Buyer 2.0 part three: Where the Rubber Meets the Road
This is the third part of a three part deep dive guest post about Buyer 2.0 written by Darren Stordahl
Continued from Buyer 2.0 part two: From Flat to Fantastic!
Connecting these two potentially disparate discussions can help correct fractures in a modern engagement funnel and increase the relevance of experienced analog sales-people in a digital world. Buyer 2.0 won’t wait for you. They are probably tweeting your competition right now for pricing or configuration information. What can you do, with the tools and technology available, to stay relevant and build your business?
- Sprint to the Car: Make every effort to make a good first impression. Engage quickly. Be polite. Maintain focus and intensity throughout the ever-shortening sales cycle. For those in the customer engagement end of the technology spectrum, this means using both marketing automation and CRM efficiently, correctly, and with a prioritization for managing KPI’s associated to response times.
We can’t (and wouldn’t want to) compel a customer to get a technological flat tire at a time and tempo of our choosing. We also can’t expect Buyer 2.0 to comply with how we want to progress them through our sales funnel. When given an opportunity, we want to sprint to Buyer 2.0, get them through the sales process quickly, effectively, and back on the road with minimum hassle and maximum value. Every time.
- Give Buyer 2.0 Some Free Beef: Les Schwab offered something of value beyond the tire-oriented transaction. In this case, it was something that he had available, he also valued, and that could be stored, shared, and enjoyed by his customers.

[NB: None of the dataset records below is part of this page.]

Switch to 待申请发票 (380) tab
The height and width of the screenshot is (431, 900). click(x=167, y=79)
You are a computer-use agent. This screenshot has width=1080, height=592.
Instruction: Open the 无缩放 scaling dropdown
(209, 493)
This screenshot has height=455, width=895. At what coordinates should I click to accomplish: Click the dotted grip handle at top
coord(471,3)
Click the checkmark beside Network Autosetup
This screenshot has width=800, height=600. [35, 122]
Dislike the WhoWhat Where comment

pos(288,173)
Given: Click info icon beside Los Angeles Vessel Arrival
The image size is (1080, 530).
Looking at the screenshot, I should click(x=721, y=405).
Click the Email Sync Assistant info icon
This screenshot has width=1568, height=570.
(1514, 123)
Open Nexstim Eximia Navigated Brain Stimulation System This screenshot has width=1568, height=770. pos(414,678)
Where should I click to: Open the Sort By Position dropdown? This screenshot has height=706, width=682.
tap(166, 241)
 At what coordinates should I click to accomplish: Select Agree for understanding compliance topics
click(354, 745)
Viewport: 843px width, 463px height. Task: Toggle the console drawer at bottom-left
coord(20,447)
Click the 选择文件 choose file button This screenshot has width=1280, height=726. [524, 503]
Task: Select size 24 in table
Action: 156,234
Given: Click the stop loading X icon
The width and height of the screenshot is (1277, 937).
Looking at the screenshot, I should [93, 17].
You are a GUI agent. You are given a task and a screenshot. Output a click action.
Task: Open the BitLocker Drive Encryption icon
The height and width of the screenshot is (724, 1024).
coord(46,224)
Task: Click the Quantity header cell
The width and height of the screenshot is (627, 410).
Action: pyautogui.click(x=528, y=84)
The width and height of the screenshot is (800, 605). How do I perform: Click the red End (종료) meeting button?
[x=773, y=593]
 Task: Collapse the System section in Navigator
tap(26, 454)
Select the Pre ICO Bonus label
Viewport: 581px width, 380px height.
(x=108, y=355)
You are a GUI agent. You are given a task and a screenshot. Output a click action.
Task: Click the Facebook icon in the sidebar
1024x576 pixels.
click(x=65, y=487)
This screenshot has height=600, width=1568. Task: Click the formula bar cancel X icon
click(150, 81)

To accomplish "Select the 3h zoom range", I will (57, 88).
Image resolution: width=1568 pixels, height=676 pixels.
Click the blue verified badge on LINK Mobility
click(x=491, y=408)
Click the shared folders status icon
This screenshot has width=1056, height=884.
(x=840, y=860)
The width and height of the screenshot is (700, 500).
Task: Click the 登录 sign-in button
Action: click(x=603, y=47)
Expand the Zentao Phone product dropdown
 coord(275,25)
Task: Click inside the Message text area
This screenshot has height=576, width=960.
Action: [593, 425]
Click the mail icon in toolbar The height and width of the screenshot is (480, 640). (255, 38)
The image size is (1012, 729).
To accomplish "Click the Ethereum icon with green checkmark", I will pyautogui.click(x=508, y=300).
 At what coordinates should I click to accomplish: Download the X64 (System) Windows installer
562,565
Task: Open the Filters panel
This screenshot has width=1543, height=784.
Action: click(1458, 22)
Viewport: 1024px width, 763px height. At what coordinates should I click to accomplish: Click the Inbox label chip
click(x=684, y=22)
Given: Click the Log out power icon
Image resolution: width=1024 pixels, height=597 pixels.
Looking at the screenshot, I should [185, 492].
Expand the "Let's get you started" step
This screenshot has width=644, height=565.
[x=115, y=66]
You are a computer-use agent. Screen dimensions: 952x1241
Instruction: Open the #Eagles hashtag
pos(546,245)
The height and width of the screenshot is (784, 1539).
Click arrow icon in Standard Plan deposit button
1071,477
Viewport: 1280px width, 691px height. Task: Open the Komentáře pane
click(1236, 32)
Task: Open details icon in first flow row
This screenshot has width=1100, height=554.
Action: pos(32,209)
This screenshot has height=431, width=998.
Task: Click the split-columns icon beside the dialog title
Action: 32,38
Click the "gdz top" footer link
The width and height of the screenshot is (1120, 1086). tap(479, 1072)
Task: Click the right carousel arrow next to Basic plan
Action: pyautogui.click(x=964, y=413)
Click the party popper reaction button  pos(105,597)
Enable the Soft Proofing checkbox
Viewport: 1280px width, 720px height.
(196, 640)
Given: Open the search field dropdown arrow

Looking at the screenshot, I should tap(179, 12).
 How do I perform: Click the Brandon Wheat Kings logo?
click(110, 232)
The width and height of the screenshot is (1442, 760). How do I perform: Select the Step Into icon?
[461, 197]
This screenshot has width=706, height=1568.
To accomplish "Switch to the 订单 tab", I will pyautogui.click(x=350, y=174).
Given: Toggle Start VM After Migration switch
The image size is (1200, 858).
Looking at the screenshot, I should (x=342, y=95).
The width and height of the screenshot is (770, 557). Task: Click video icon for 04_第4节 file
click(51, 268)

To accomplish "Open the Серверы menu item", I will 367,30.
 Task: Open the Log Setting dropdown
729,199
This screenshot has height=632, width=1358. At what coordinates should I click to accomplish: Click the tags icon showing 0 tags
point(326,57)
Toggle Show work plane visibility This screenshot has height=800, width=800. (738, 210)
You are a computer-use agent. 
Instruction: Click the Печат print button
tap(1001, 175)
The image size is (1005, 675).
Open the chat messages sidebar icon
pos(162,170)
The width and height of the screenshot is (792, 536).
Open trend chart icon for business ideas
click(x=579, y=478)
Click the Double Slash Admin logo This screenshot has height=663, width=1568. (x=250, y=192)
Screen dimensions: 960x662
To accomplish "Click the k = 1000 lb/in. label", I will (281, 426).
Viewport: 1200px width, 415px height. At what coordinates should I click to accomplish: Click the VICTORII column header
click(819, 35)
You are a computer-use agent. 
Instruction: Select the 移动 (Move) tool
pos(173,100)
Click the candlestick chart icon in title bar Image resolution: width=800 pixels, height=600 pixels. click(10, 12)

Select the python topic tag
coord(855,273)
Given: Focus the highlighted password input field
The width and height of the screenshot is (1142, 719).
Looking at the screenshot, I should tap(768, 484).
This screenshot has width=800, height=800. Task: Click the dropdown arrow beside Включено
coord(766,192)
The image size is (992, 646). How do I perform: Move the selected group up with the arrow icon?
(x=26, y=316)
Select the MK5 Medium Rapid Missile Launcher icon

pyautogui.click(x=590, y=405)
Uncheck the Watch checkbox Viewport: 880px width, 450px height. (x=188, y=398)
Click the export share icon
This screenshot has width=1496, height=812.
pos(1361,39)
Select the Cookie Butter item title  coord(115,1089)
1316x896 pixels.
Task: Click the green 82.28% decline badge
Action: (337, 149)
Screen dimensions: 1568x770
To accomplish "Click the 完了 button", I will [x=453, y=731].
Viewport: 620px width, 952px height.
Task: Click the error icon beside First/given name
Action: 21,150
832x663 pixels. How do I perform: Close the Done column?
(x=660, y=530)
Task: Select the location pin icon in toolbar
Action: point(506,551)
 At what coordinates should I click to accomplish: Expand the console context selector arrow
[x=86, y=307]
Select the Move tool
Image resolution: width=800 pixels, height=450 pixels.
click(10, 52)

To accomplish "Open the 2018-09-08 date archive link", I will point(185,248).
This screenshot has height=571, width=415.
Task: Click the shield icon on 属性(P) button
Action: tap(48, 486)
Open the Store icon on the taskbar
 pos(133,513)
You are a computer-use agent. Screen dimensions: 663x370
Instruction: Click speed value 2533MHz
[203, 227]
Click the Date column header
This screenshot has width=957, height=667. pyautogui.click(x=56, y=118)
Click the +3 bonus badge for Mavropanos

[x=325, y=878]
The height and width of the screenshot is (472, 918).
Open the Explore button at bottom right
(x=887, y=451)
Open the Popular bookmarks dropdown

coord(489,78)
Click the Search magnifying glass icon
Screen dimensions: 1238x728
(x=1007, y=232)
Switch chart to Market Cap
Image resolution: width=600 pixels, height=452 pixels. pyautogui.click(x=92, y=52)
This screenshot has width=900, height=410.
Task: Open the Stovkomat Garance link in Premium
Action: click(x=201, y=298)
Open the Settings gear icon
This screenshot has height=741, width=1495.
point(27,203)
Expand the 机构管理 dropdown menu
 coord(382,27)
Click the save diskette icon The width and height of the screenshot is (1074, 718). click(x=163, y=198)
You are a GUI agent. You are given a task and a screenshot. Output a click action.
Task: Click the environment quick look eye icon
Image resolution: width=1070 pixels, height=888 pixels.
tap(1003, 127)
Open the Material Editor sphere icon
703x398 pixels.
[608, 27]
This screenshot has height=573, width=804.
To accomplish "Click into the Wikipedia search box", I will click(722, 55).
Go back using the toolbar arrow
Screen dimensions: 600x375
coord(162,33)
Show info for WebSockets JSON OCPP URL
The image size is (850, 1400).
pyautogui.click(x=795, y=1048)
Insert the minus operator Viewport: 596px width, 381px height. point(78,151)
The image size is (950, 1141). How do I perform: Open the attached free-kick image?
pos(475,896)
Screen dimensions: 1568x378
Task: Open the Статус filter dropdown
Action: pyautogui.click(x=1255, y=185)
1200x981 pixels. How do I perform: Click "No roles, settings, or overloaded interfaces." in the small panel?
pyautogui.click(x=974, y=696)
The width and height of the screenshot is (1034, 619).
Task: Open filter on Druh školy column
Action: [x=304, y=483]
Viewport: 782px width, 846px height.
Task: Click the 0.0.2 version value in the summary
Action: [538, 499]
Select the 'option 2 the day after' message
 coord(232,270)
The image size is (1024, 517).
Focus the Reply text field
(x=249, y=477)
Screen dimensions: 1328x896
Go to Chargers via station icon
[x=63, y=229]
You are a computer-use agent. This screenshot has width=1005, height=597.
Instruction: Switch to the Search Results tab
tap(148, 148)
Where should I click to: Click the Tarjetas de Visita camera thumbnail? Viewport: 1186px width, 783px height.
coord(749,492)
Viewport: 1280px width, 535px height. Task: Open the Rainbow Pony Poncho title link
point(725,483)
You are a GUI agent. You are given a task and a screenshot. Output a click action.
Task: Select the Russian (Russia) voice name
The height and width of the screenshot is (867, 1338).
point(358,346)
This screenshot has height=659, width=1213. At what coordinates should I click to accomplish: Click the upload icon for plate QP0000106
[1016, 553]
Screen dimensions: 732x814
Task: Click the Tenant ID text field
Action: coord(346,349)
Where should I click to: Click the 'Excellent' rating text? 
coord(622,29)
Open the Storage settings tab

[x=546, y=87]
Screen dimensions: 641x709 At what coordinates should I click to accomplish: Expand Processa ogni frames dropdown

If that means sharing new supply-chain insight to your buyers, or new product functionality to provide better visibility into your distributors’ inventory levels, use your technology tools and insights to give something more.
Don’t just send the obligatory seven emails, call it good, and abandon the effort. Add relevance and content. While not everyone can give away free steaks, we can all look for ways to make each interaction with Buyer 2.0 richer and more valued.
- Provide a Puncture-Proof Guarantee: Appropriately implemented, support technology can help consolidate communications, prioritize engagement, and confirm problem resolution. Providing (or purchasing) a robust and auditable maintenance or customer care agreement can do more than maintain system up-time. It can help improve communication quality across (often) distributed teams with multiple priorities and pain-points.
While we all work to resolve customer complaints quickly and generously, committing to something beyond the transaction helps Buyer 2.0 build trust and engage more as a partner.
- Take Pride in Partnership: Flat tires happen, and sometimes systems break. While we can’t always guarantee that our systems will never break, we can promise to make fixes fast, effective and practical. Buyer 2.0 drives a complex business system of integrated components, engines, gears and gee-gaws. A flat tire, or hung process, can slow the entire enterprise, or even cause escalating damage.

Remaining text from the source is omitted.